Re: RFC: Packing the buffer lookup table

From: Andres Freund <andres(at)anarazel(dot)de>
To: Matthias van de Meent <boekewurm+postgres(at)gmail(dot)com>
Cc: PostgreSQL Hackers <pgsql-hackers(at)lists(dot)postgresql(dot)org>
Subject: Re: RFC: Packing the buffer lookup table
Date: 2025-02-05 01:14:17
Message-ID: aut3y6gd7gunp5ujlo7bi32rt3zey3qplucnp64y7cvzv6utdv@rw6zbfnos2sl
Views: Raw Message | Whole Thread | Download mbox | Resend email
Thread:
Lists: pgsql-hackers

Hi,

On 2025-01-30 08:48:56 +0100, Matthias van de Meent wrote:
> Some time ago I noticed that every buffer table entry is quite large at 40
> bytes (+8): 16 bytes of HASHELEMENT header (of which the last 4 bytes are
> padding), 20 bytes of BufferTag, and 4 bytes for the offset into the shared
> buffers array, with generally 8 more bytes used for the bucket pointers.
> (32-bit systems: 32 (+4) bytes)
>
> Does anyone know why we must have the buffer tag in the buffer table?

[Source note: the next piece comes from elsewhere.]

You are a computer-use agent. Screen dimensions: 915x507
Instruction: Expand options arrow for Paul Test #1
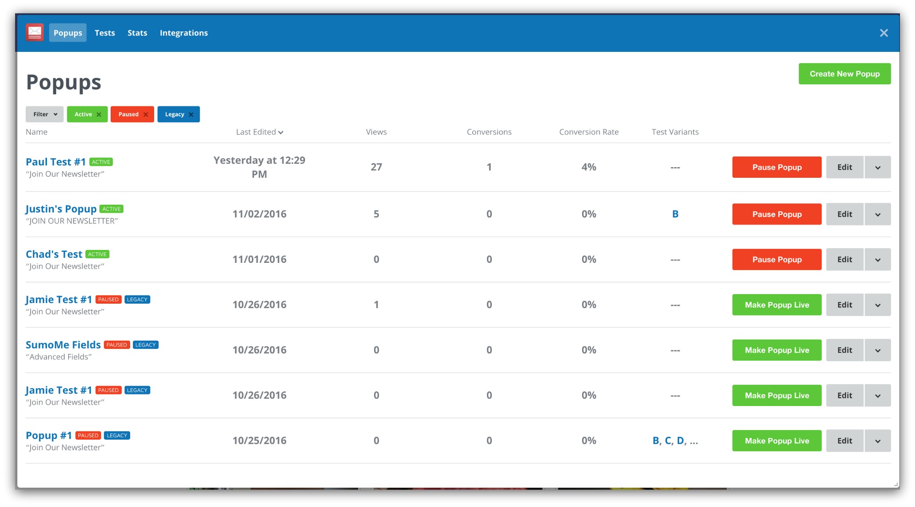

It turns out to actually substantially improve CPU cache hit ratio on
concurrent workloads. The BufferDesc is obviously frequently modified. Each
modification (pin, lock) will pull the cacheline into modified state, within a
single core. Causing higher latency when accessing that data on other
cores. That's obviously not great for a crucial hashtable... I think it
mainly matters for things like inner index pages etc.

It turns out that these misses due to dirtying already costs us rather dearly
when running read-heavy workloads on bigger machines, mainly due to nbtree
code doing things like BufferGetBlockNumber().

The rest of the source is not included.